Wednesday 14 February 2007

Unwashed and slightly dazed


Saatchi’s Sydney CD David Nobay is in Buenos Aires at the moment, judging the Andy awards.

While he’s over there he’s posting an online diary (of sorts) on the Campaign Brief blog.

Never one to do things by halves, Nobby’s first post is littered with the casually dropped names of advertising bigwigs.

One that I found interesting was Bob Greenberg, head of R/GA, who was described as having a CV that lists previous lives as a boxer, biker and film producer.

Nobby goes on to compare this to Neil French, whose CV includes matador, rock band manager and debt collector.

I love these kind of well travelled creatives, I really do.

By ‘well travelled’ I don’t mean over paid art directors who go on a lot of big budget tv shoots.

I mean people who lived, worked and experienced life before heeding the call of adland.

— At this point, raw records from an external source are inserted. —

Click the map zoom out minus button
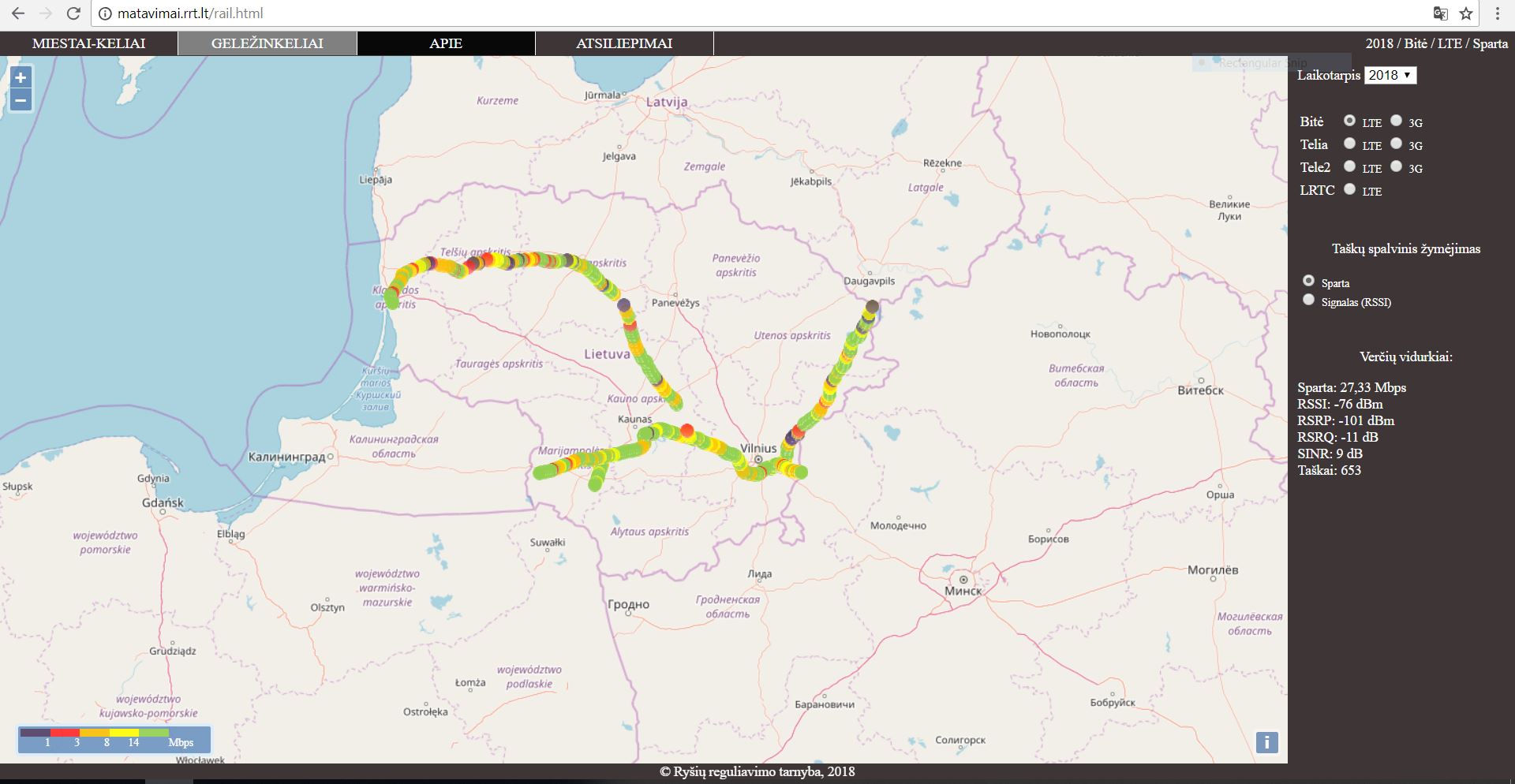Screen dimensions: 1515x784 coord(21,100)
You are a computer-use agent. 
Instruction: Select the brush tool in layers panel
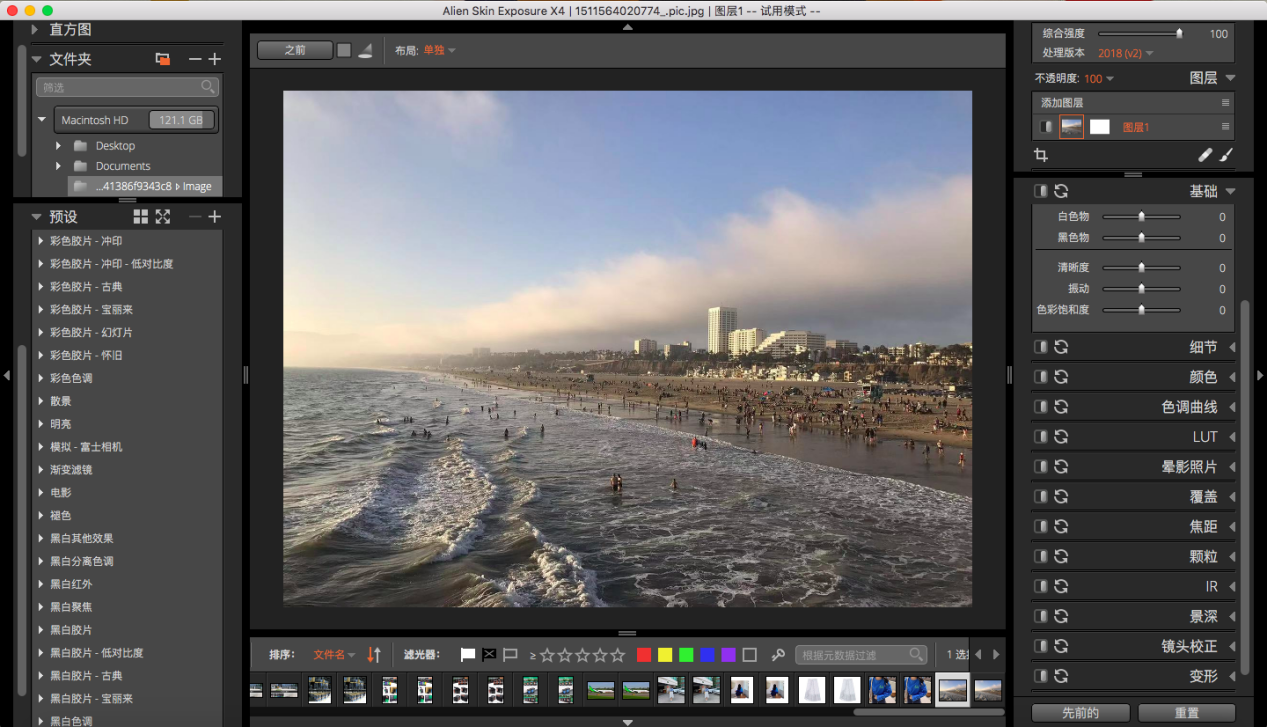[x=1227, y=155]
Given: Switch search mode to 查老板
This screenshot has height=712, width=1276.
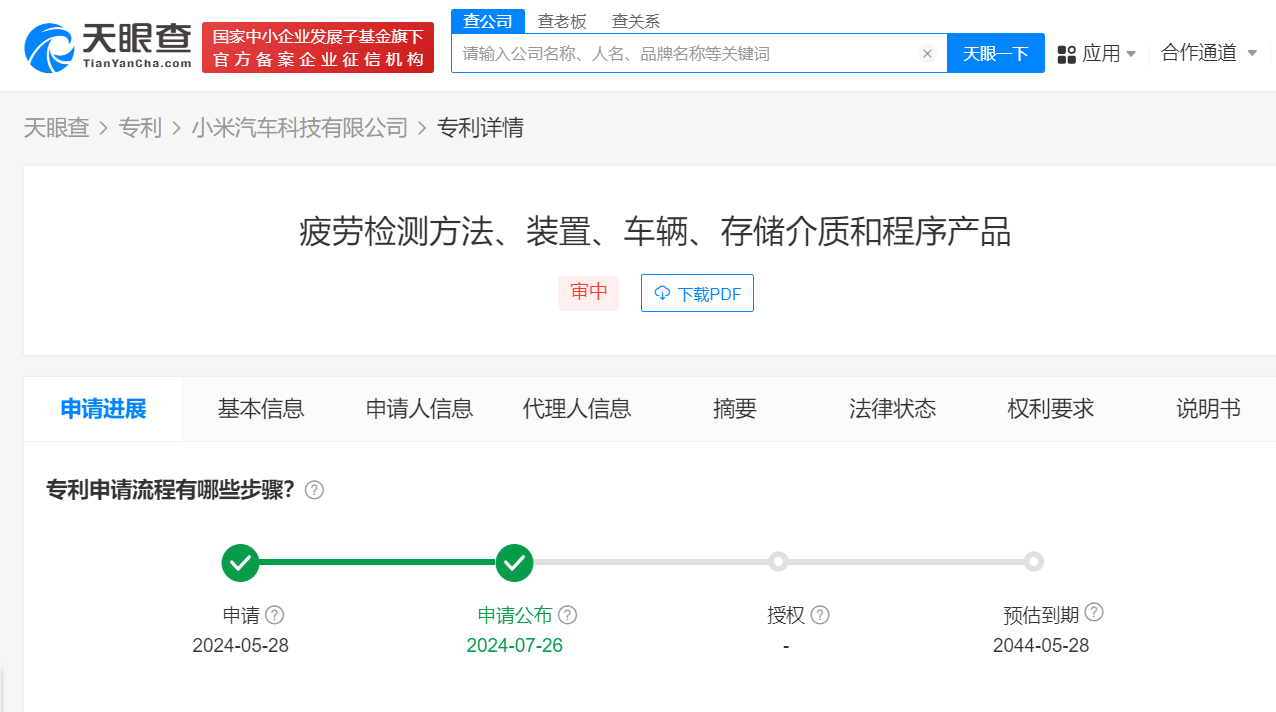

Even your humble Brand DNA scribe spent time as a scale mechanic, weights & measures inspector and short order cook before putting a homemade folio together.

In AdAge today Mike Byrne, creative head of Anomaly in the US, had this to say:

"I met with a guy last week who, when he was 18, got a DUI, drove into a ditch, ended up going to the Army instead of jail. Then he decided to design tattoos and did this documentary on this Christian rock band he followed around. He's never done an ad in his life, and I'm going to hire him. For me, that's the future. These self-made pioneers who are ambitious, have an incredibly strong work ethic and are conceptual-driven by big ideas."

I’m not advocating our young folks walk away from their advertising degrees and creative courses. Far from it.

I just think we need a few more maverick Ted Horton types in our industry. Ordinary people who are anything but ordinary.